(Beginning of INFORMATION SHOWN)
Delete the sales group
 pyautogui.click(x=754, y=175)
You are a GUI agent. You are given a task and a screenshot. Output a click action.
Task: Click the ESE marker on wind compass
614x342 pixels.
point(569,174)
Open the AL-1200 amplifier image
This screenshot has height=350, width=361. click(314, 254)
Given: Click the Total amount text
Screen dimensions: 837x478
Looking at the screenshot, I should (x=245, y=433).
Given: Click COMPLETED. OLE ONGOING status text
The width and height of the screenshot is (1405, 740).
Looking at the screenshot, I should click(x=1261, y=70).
(End of INFORMATION SHOWN)
(Beginning of INFORMATION SHOWN)
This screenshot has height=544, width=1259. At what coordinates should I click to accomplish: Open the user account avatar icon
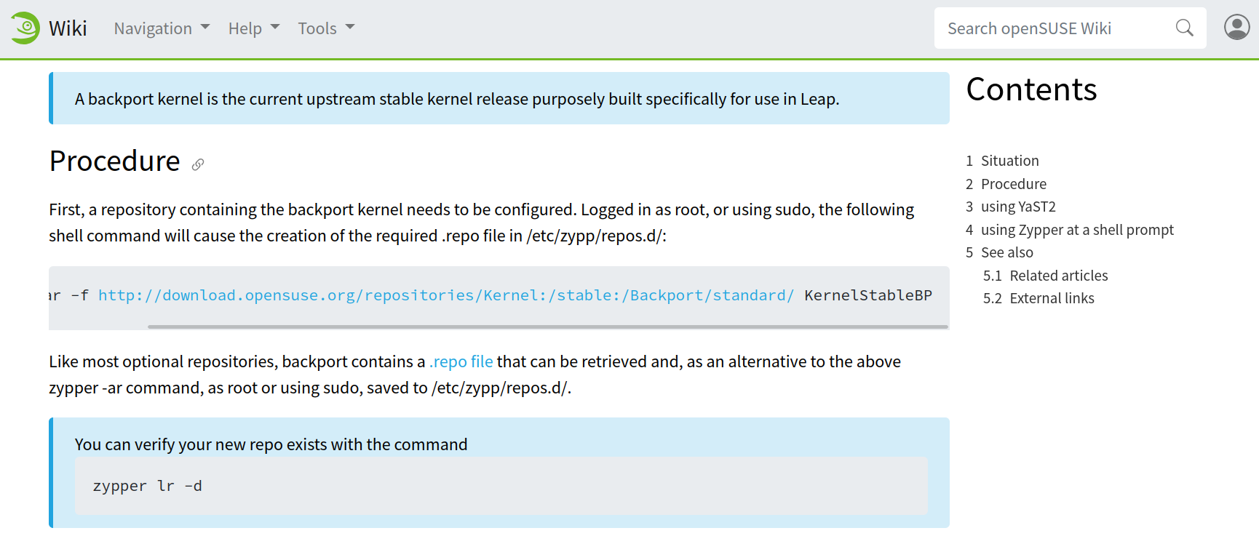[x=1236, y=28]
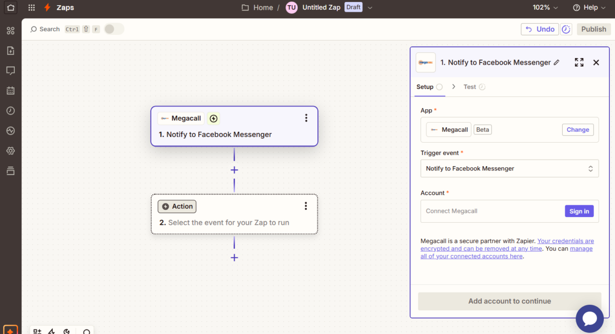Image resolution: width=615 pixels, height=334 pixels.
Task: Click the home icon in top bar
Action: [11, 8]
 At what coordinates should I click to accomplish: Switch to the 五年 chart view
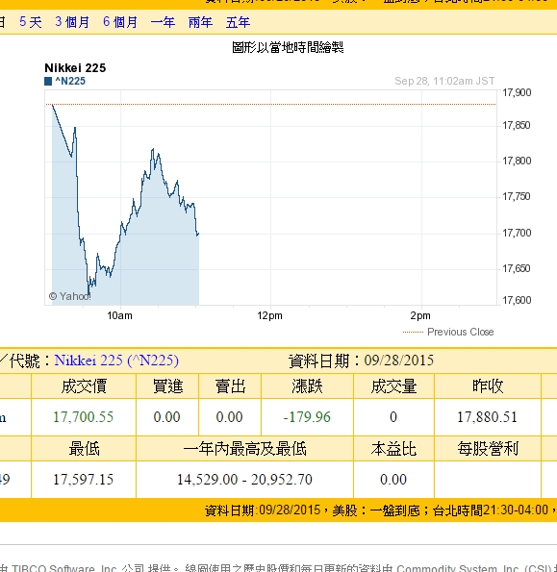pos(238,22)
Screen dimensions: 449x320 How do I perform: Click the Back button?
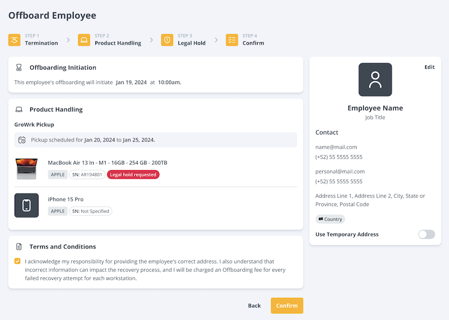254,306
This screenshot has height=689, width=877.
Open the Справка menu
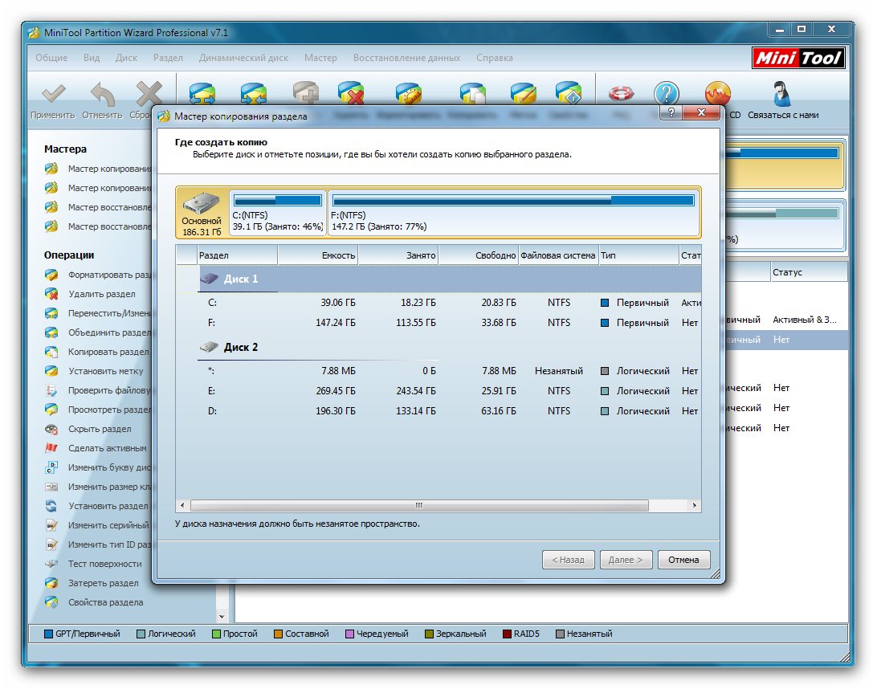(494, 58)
(End of INFORMATION SHOWN)
For the records above, state how many lines contain "text". Add nothing to the number.

2